J’étais présent à la COP15 (conférence des parties), à Montréal, pour suivre le nouveau cadre mondial sur la biodiversité.  Cette COP15 de l’ONU se tenait du 7 au 19 décembre 2022. Ces sommets internationaux réunissent les délégations de plus de 190 pays pour apporter des solutions concrètes, à un niveau mondial, sur des thématiques environnementales, en l’occurrence, ici, la biodiversité.  

Âgé de 24 ans et directeur général du think tank « Ecologie responsable », j’ai eu la chance d’être sélectionné pour représenter la jeunesse à cette COP15. Participer à un tel évènement est un grand honneur mais étant complètement néophyte, j’ai dû suivre des formations, en amont, pour comprendre les mécanismes décisionnels de cette institution. 

Le programme était dense et l’enjeu important : définir un nouveau cadre mondial pour la biodiversité. Se dire que l’on va avoir l’opportunité de faire avancer les choses dans un domaine qui concerne la vie sur Terre est enthousiasmant. Et en même temps, un peu terrifiant au regard des défis gigantesques : un million d’espèces animales et végétales sont menacées d’extinction.

« La COP de la dernière chance »

Cette expression de la dernière chance revenait souvent. Selon l’ONU, aucun des objectifs fixés lors de la dernière COP (COP14), en 2018, n’a été pleinement tenu, et de loin1COP14 Biodiversité : 196 gouvernements acceptent d’intensifier leurs efforts pour la nature d’ici 2020 et au-delà – UICN France.

Ce sentiment d’inutilité de la COP est fort dans la population : dans Montréal, on pouvait entendre tout autour du Palais des congrès, où se tenait ce sommet international, le bruit de manifestants hostiles, appelant à boycotter l’évènement et même à le bloquer. Il est vrai que le continent américain est régulièrement le terrain de jeu des blocages altermondialistes notamment avec la prise d’assaut, en 2021, d’un oléoduc dans le Minnesota. 

Les policiers ne laissaient passer dans le secteur que les délégués munis d’un « priority pass ». C’est donc empreint de ce sentiment d’urgence écologique mais également politique (on commence à assister, en effet, à une réelle prise en compte de l’environnement dans les programmes électoraux mais avec une impasse majeure sur la biodiversité) face à une colère grandissante mondiale, que j’ai participé aux évènements de la conférence des parties. Mais pour moi, la réponse devait être institutionnelle. Je pense que la crise doit pouvoir se résoudre à travers les choix des institutions. L’obstruction et le saccage ne sont pas des réponses à la hauteur des enjeux et réduisent, souvent de manière simpliste, la complexité des débats.

> **LIGNES DE DONNÉES**:
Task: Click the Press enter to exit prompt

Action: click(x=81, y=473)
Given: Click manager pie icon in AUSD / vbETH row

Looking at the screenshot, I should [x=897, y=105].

> **CONSIGNES**:
[1] Reproduisez le passage du récit sur la COP15 qui commence aux mots « Le programme était » et s'arrête après « sont menacées d’extinction. ».
[2] Prolongez le récit sur la COP15 au-delà de sa dernière phrase.

> **RÉPONSES**:
[1]
Le programme était dense et l’enjeu important : définir un nouveau cadre mondial pour la biodiversité. Se dire que l’on va avoir l’opportunité de faire avancer les choses dans un domaine qui concerne la vie sur Terre est enthousiasmant. Et en même temps, un peu terrifiant au regard des défis gigantesques : un million d’espèces animales et végétales sont menacées d’extinction.

[2]
Comme « délégué jeune », j’ai eu une large possibilité d’actions. Nous étions 13 jeunes français désignés après une processus de sélection, au milieu des « représentants jeunes » envoyés par chaque pays.Je pouvais suivre les négociations, prendre la parole sur certains dossiers et proposer un amendement, si j’avais le soutien d’au moins un Etat. En parallèle de ces discussions officielles, sur l’heure du déjeuner et en soirée, il était possible d’assister à des side-events. Il s’agissait de conférences de 90 minutes réalisées par des experts non-gouvernementaux sur des sujets liés à la biodiversité. Il faut savoir que, dans le même temps, trois négociations officielles se poursuivaient, il était donc impossible d’être présent partout. En plus de cela, au niveau de l’Union européenne, il y avait des négociations entre Etats pour parler d’une voix unifiée, ce qui rajoute encore un peu plus de complexité. 

« Le 30×30 », une ambition mondiale 

Le sujet de discussion principal est le plan « 30×30 L’objectif : préserver 30% des terres et des mers d’ici 2030.Très concrètement, cela veut dire que presque un tiers de la planète serait juridiquement protégée. Ce programme ambitieux doit permettre de réduire fortement la déforestation et même de recréer des écosystèmes. A ce titre, j’ai pu observer, au cours de cette première semaine, certaines aberrations. Par exemple, les corridors écologiques, c’est-à-dire les passages naturels qui permettent à la faune de se déplacer et à la flore de se disperser, n’ont pas forcément le statut d’aires protégées, ne bénéficiant donc pas de cette protection salvatrice. Ainsi, les plantes et les animaux rencontrent toute une série d’obstacles sur leur route.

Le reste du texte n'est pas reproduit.